[Stored items]
- Opening Delimiter -

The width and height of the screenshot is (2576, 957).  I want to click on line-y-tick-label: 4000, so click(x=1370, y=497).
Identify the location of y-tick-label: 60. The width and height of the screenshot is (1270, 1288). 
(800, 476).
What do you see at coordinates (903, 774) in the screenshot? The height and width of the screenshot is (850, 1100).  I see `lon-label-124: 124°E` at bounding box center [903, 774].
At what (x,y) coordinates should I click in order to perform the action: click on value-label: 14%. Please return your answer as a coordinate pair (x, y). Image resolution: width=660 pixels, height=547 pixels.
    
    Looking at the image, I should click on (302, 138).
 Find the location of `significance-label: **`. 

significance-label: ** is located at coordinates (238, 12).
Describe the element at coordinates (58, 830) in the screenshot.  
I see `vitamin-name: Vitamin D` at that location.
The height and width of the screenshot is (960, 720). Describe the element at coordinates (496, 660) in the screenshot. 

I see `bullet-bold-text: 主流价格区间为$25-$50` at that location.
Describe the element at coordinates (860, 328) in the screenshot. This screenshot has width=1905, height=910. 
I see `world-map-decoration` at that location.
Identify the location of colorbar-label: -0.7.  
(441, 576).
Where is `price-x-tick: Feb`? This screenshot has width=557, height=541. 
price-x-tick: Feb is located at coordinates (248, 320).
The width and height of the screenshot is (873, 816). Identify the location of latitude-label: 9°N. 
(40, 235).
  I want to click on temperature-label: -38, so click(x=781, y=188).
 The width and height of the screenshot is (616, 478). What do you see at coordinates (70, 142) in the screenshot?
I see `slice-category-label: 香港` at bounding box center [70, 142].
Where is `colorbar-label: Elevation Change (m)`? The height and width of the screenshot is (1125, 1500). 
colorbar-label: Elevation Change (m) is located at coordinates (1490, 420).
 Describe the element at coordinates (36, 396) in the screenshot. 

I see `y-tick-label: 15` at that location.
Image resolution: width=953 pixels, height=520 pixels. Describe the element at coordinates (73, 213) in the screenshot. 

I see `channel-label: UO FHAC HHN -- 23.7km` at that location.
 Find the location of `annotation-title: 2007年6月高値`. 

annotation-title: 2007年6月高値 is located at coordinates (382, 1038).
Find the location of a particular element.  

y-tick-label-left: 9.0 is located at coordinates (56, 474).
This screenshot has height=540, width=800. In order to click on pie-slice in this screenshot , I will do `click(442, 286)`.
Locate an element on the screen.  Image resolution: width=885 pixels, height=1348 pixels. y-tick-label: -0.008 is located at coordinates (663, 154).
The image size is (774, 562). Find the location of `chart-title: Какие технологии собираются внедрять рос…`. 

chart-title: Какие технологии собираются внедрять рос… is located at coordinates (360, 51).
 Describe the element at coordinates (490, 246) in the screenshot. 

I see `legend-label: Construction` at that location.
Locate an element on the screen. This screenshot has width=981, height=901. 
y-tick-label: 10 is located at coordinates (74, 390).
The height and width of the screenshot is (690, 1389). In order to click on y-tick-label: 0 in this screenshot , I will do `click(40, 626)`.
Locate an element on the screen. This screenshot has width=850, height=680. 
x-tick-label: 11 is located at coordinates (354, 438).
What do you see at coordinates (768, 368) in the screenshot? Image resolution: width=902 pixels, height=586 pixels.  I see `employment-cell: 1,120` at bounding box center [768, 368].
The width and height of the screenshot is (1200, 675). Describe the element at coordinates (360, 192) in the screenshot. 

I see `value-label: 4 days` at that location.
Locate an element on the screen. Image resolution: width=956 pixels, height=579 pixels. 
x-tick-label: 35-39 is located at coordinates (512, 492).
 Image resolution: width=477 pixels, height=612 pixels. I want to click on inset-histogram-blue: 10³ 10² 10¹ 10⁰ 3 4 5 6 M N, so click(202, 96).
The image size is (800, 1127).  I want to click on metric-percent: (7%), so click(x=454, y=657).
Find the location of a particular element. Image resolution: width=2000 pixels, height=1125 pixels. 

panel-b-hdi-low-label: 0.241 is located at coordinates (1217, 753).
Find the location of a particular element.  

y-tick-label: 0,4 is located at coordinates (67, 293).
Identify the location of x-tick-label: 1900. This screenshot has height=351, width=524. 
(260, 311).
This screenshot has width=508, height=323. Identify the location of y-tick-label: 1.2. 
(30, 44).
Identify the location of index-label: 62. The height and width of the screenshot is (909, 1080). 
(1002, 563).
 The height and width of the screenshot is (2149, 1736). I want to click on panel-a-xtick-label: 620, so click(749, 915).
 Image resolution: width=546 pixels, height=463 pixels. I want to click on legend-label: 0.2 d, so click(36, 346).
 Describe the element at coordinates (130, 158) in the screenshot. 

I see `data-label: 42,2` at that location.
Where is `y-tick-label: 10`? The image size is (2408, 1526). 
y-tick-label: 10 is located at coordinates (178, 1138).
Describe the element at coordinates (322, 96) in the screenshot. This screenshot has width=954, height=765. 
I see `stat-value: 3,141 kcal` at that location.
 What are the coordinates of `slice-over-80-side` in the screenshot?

- Closing Delimiter -

*Work instructions:* Gather every line of the material above that contains the word "should" and copy each one in full.

*Completed exercise:*
At what (x,y) coordinates should I click in order to perform the action: click on value-label: 14%. Please return your answer as a coordinate pair (x, y). Image resolution: width=660 pixels, height=547 pixels.
    Looking at the image, I should click on (302, 138).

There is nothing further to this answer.